### [TASK PROMPT]
In the listing below, start your output at the line with "P560120-031 [link] (21, 85)" and end it after the line with "[View image number 3] (67, 238)", copying every line exactly.

### [WORKING DATA]
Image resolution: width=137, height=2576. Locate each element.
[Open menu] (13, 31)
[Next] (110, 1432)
==
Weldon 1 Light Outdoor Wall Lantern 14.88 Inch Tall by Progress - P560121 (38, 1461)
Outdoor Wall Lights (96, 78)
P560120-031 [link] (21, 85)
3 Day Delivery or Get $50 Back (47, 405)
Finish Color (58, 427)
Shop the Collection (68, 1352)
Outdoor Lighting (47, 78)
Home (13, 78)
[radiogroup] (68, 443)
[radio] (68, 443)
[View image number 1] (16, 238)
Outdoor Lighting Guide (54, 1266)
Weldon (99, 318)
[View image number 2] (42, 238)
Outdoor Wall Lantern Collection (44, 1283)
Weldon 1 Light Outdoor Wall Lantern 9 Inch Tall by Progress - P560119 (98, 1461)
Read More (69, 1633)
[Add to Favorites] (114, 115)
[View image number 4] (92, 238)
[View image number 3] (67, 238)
==
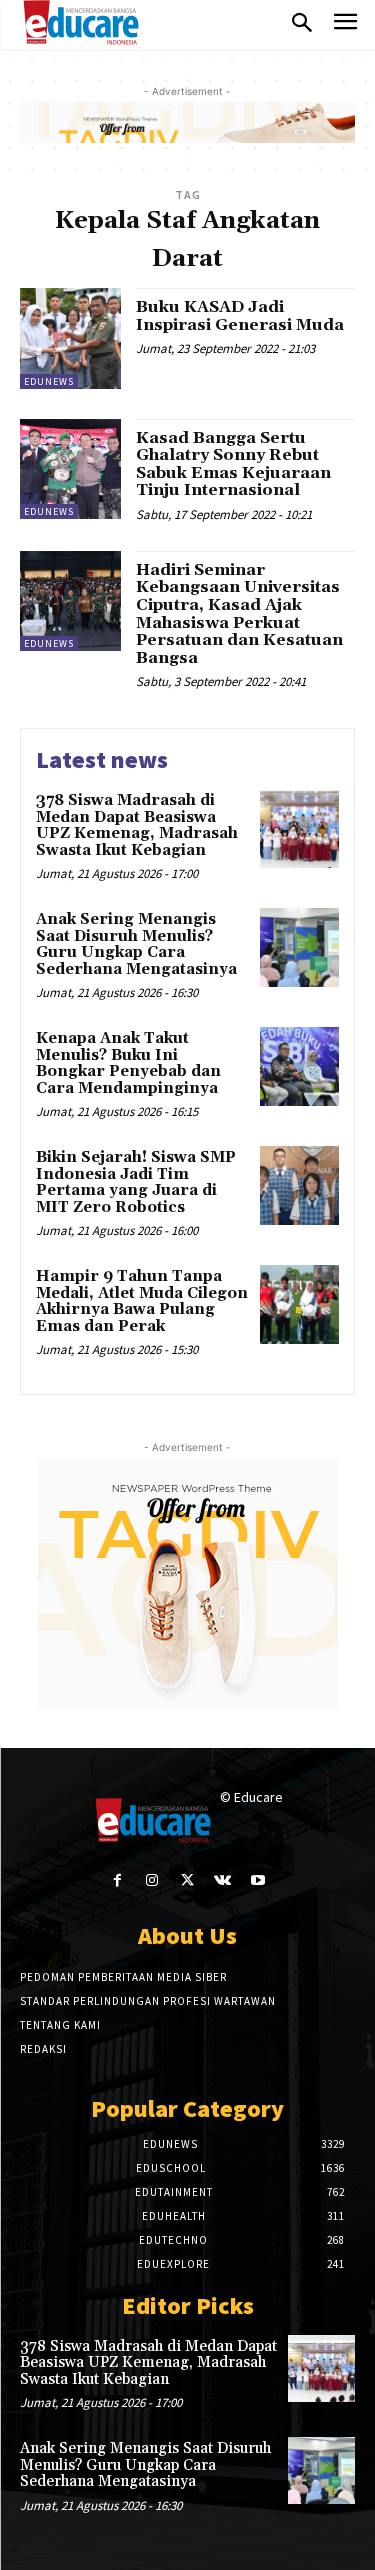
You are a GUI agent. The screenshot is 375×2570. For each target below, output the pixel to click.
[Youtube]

### [COMPLETED EXERCISE]
P560120-031 [link] (21, 85)
3 Day Delivery or Get $50 Back (47, 405)
Finish Color (58, 427)
Shop the Collection (68, 1352)
Outdoor Lighting (47, 78)
Home (13, 78)
[radiogroup] (68, 443)
[radio] (68, 443)
[View image number 1] (16, 238)
Outdoor Lighting Guide (54, 1266)
Weldon (99, 318)
[View image number 2] (42, 238)
Outdoor Wall Lantern Collection (44, 1283)
Weldon 1 Light Outdoor Wall Lantern 9 Inch Tall by Progress - P560119 (98, 1461)
Read More (69, 1633)
[Add to Favorites] (114, 115)
[View image number 4] (92, 238)
[View image number 3] (67, 238)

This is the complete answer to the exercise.